The basement is like a sauna. It is hot and moist and there
are tall, jungle like plants and trees in a swampy atmosphere. Diane touches
one and says that its leaves feel like a glass. Casey inspects one plant that
he swears is breathing. Margaret listens closely and thinks she hears it too,
but Diane thinks that they're going crazy. Suddenly one of the plants releases
tendrils with a moaning sound. They head back upstairs just as Mr. Brewer is
returning. Casey realizes that he left his shirt downstairs, which he took off
because it was so hot. He decides to run back down to retrieve it quickly
before their dad comes into the house. After a few moments the girls realize
that he is taking a long time to come back up. When Casey went downstairs and
was reaching for shirt he once again heard the breathing and moaning from the
plant. As he reached for his shirt the tendrils grew and grabbed him around the
waist like an animal. They weren’t hurting him, just not letting go. Margaret
finally appears to help him break free only to be confronted by a very angry
father at the foot of the stairs. He tells them that he will talk about the
plants someday soon and locks them out of the basement.
The next morning Casey and Margaret discover a brand-new
lock on the basement door. A few days later they discover that their father has
taken to wearing a Dodgers baseball cap and won't take it off. Home alone,
Margaret decides to get some lunch when she spies her father in the kitchen
devouring something from a plastic bag. Margaret is intrigued because he has
been refusing to eat with them for a long time. She waits until he goes back
downstairs and discovers that the bag she saw him eating from contains plant
food. She tells Casey about it but he just laughs and thinks that she's crazy
that she might be suggesting that their father is turning into plant. Diane
informs Margaret that her father says that Margaret's father was fired because
the University told him to stop his experiments and he actually refused.
A few days later on their way home Diane's, Casey and
Margaret are shocked to see their father outside. Casey throws a Frisbee at him
for fun but accidentally knocks his hat off. They discover that their father is
totally bald and in place of hair he's begun to grow green leafy sprouts out of
the top of his head. Their father sits them down and tells them that he has
talked to their mother who informed him that they are worried about him. He
says that the leaves are just a side effect from his experiments that will soon
go away. He finally admits to them what he's trying to do—build a brand-new
plant that is not only a plant but is also part animal.

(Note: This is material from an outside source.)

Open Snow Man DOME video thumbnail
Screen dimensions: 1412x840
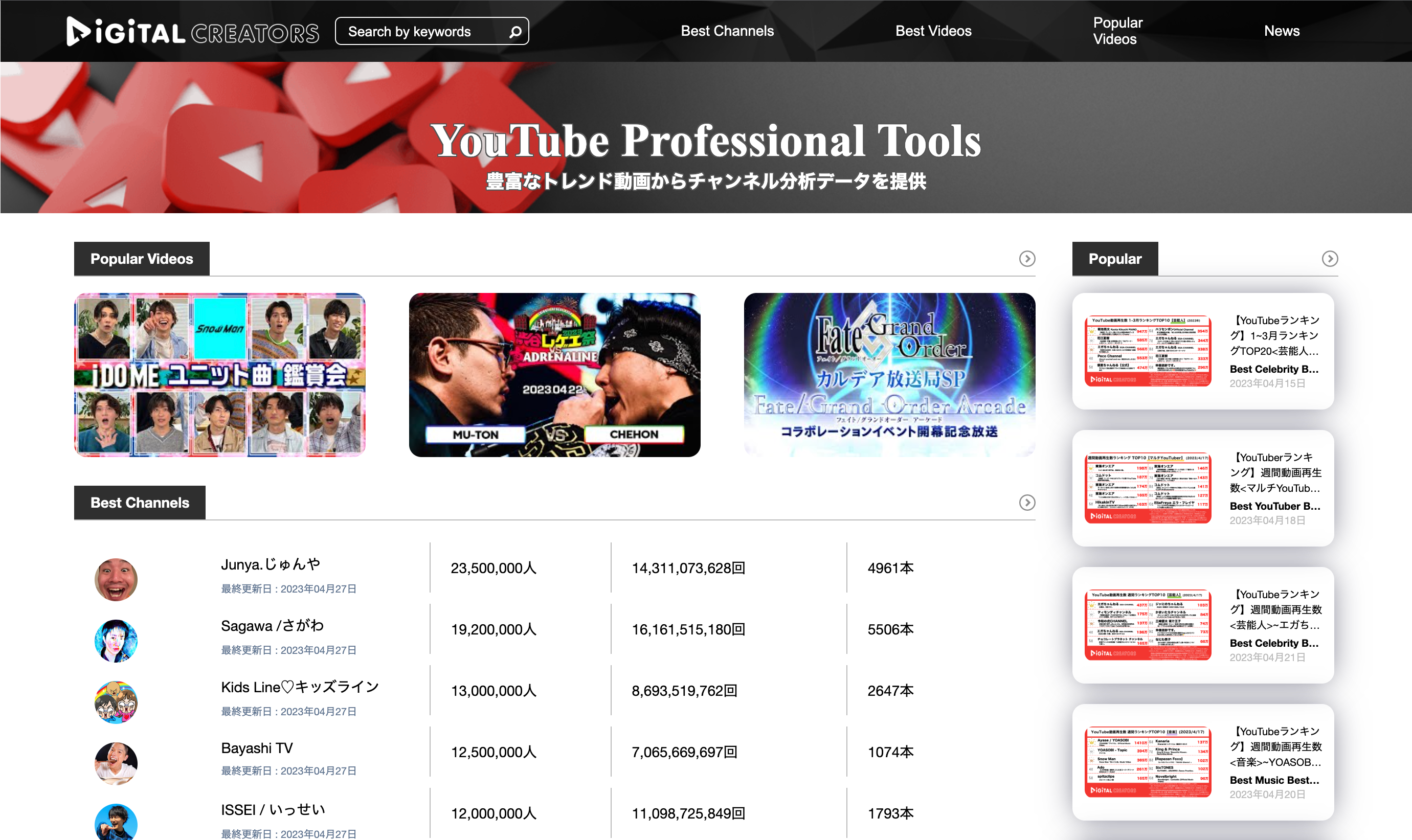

That night Margaret can't sleep. She hears her father in the
basement early in the morning and decides to ask about the plant food. She ends
up seeing him unwrap his hand which she’d seen him cut the day that he had told
them long ago to stay out of the basement. Margaret is freaked out when she
sees that he's bleeding green blood. She can't sleep so she goes to the kitchen
for some water. Casey ends up scaring her. They hear sad moaning from the
basement and Casey admits that he thinks that their father is lying to them.
Margaret wakes up in the morning and goes into her father's
room but he's already down in his basement. She notices that his bed has huge
clumps of black dirt and is crawling with earthworms. As Margaret and Casey try
to decide what to do, they notice of their father has come upstairs and has
made lunch. He wants them to try his new dish. It does not look very appeasing
as it looks like mushed green mashed potatoes. They are scared to eat it and are
saved by the doorbell. It is Mr. Martinez, their father's old boss. He has come
to see their father's work and so they head down into the basement.
The next afternoon their father agrees to help the neighbor
install a brand-new sink. Casey and Margaret decide that this is their best
chance to get back into the basement. Once again, they hear moaning and
apparently breathing plants. They finally hear something that sounds like
someone banging on the door. Under a table Casey finds Mr. Martinez’s clothes and
they recall that they didn't actually see him leave the house yesterday. They
hear footsteps and escape out the basement window. Their father knows that they
were down there. He gathers them and tells them that Mr. Martinez got hot and
actually left his clothes but he plans to return them to him today. Once again,
he tells them to stay out of the basement as it could be dangerous.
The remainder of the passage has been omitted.